Tuesday, July 2, 2024

b118 (7.2-1.2024): we know it's made-up

we know it’s made-up [i]
by itsa all madeup

we know that it’s not true
we know that it might rhyme
we know there’s no-thing new
we know it’s made-up: fine!
___________________________________
 
·       the truth about religion is that we can know that the stories are not true -- and we can appreciate how it makes us feel, simultaneously.

·       it’s thoetic!
___________________________________
[i] martino, j. (7.2-1.2024). we know it’s made-up. book 118: night & day game. © 2024 by wellnesseducation.us.  

Monday, July 1, 2024

b118 (7.1-1.2024): why can't we just ask why?

why can’t we ask why? [i]
by ima believer

why can’t we just mass-debate, why can’t we even try?
why do cults suppress the quest, oh, why can’t we ask why?
___________________________________
[i] martino, j. (7.1-1.2024). why can’t we ask why?  book 118: night & day game. © 2024 by wellnesseducation.us.  

Sunday, June 30, 2024

* privileges vs. responsibilities

once a male commits to a relationship, his freedom decreases while his responsibilities increase.  in addition, his girlfriend/wife experiences decreased sexual attraction (to him) as her competition anxiety decreases.  

in other words, as he's been alpha-beta-tized (as Alpha-Bob becomes beta-bob), his relationship privileges decrease while his responsibilities increase.


it is in a female's best interests to secure a stable commitment, while it is in a male's best interests to avoid the stable path.

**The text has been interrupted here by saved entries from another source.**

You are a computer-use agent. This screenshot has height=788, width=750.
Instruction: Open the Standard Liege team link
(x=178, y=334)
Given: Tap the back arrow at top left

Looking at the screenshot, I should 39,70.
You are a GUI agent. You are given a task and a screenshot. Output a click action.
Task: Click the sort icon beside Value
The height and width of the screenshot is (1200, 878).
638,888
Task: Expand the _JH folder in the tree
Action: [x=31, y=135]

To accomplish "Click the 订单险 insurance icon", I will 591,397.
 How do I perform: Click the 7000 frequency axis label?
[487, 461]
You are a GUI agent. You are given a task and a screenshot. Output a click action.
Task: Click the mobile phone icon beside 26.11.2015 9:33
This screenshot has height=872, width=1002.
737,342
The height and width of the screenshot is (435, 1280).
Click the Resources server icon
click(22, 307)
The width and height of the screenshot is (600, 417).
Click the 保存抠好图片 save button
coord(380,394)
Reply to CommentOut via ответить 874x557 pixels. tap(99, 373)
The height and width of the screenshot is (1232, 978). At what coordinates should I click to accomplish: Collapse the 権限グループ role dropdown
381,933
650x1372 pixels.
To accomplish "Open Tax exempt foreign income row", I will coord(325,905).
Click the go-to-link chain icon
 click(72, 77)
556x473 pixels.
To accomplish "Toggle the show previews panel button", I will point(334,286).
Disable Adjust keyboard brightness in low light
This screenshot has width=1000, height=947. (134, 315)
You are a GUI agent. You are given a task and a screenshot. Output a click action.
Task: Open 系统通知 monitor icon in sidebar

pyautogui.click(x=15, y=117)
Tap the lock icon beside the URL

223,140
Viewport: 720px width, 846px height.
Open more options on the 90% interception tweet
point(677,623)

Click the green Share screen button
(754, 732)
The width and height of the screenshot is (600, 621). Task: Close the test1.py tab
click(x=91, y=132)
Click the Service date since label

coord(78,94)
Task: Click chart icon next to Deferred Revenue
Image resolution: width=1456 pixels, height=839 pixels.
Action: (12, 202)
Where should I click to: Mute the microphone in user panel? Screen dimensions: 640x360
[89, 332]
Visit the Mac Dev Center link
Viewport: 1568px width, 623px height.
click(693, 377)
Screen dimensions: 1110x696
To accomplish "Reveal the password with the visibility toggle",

conventional relationship progression is a lose-lose proposition, for most men.

Saturday, June 29, 2024

b118 (6.29-2.2024): no more trash-recycle

no more trash-recycle [i]
by yo u. r. gov

no more trash-recycle
we decide (today)
you might want a service, but when we decide (no way)
_______________________________________
 
  • this thoem is not an argument for/against recycling.
  • it is a re-mind-errr… that (when a government wants to stop a service), the agency will not ask for a vote, or ideas, or opinions. 
  it.will.tell.you.what.is.going.to.happen.
___________________________________ 

[i] martino, j. (6.29-1.2024). no more trash-recycle. book 118: night & day game. © 2024 by wellnesseducation.us.
 
[ii] the city of mt. holly decided that it would no longer conduct recycling pick-ups, yesterday.  no dialogue, no debate, no vote, no reason and no reasonable timeline.  it just decided “as of next week… the city will no longer conduct recycling.”             since the recycling pick-ups occur only once every two weeks, that’s akin to your spouse, telling you that they’ll "no longer be loyal to your marriage vows," (as of tomorrow).
 
[iii] truth is (unlike a marriage), at least the city told us.
 
here’s the ticket: when the gov decides to stop social security,
or when they decide to favor one country over another,
or when they decide that AI can become the police,
they are not going to ask for y/our input. 

* hypergamy = thrival

the term 'hypergamy' has been garnering a lot of attention in the manosphere, but it is nothing new.

in short, hypergamy is the tendency for a female to choose her best mate.  literally, she is simply doing the best that she can do to make her life better (which is thrival).  

she seeks:

  1. the most fit male to co-produce the best offspring, and
  2. the most stable male to best protect the offspring. 

the challenge (for the committed male) is that rarely does one man satisfy both needs.